What to do when the funding for your friend’s cancer treatment is “not in alignment with the criteria”

I first met Lucy Morkunas in the most in-passing way that one can: in the chaos of the summertime Charlottetown Farmers’ Market she stopped me, introduced herself, and told me I had to meet her friend Kent, who was in town from Ontario; she thought we’d get on (we did meet, several times, and did, indeed, have overlapping sensibilities).

Earlier this year I heard from a mutual friend that Lucy had been diagnosed with collecting duct carcinoma, a rare form of kidney cancer. Knowing that we’d already met, and that I’d some recent familiarity with life, cancer, dying, and death, our mutual friend suggested I might reach out. I did, and the result was a visit to Lucy’s home this summer bearing sandwiches from town.

If you read The Guardian, you might recognize Lucy’s name from the article P.E.I. woman forced to pay for cancer drug already on provincial formulary that ran in the paper on Monday: since that summertime sandwich Lucy and I shared, she’d started and stopped chemotherapy (because it wasn’t working), and has started taking Nivolumab, an immunotherapy that, in her case, has shown great promise.

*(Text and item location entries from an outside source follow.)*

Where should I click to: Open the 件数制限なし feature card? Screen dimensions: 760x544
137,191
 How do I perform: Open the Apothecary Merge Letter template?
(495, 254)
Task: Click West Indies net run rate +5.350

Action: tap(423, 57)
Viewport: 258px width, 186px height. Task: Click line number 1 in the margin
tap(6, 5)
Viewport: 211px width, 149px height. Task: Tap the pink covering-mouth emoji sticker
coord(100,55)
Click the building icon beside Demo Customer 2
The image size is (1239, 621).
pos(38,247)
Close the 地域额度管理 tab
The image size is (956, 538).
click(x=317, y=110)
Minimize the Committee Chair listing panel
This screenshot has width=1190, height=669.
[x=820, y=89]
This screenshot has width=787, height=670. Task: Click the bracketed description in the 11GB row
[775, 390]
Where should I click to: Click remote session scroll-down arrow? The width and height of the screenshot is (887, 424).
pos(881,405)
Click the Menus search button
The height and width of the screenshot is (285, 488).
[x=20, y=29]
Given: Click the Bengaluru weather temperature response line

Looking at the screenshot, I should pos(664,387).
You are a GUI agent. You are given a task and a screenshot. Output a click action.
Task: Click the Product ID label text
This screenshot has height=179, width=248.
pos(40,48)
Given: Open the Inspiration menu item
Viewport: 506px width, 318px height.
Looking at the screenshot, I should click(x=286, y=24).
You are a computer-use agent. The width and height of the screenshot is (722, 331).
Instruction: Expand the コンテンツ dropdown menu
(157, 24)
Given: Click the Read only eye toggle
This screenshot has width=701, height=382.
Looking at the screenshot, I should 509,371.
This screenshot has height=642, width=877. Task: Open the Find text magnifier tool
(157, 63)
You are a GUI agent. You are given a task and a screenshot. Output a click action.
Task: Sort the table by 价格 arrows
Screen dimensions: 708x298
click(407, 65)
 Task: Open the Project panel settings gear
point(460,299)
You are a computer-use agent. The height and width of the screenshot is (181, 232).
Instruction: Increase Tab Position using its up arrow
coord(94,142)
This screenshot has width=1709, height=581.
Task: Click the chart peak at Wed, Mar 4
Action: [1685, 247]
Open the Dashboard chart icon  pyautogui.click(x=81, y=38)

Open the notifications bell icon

The problem Lucy’s running into–and the reason for the article in The Guardian–is that the treatment’s costs aren’t being covered by provincial medicare, leaving her to pay the $7,000 per dose cost out of her own pocket. Lucy’s request to Health PEI to cover the cost was met with the response that it “is not in alignment with the criteria and therefore is not eligible for funding at this time.”

I had lunch with Lucy again today.

It was clear that as much as she is, understandably, concerned about getting her treatment funded, she is concerned about the opacity of Health PEI’s response: she wants to know what the criteria are, and why her situation is not in alignment with them.

She wants this for herself, but also, equally wants it for the rest of us who may one day walk down this road. Living with cancer is hard enough without having to run a part-time advocacy and logistics operation on the side, and Lucy is simply advocating for a process that is clear and transparent.

Catherine was fortunate that the treatments for her metastatic breast cancer were all covered 100% by medicare; we were never faced with having to lobby health officials for medication that could keep her alive.

Cancer care is a labyrinth, and Lucy is the first to admit that there are dead ends, points at which treatment must come to an end. What she simply wants to know–and what I think we, in whose name her treatment might be funded, should want to know–is what the rules are and how the decisions are made. We owe Lucy that. We owe ourselves that.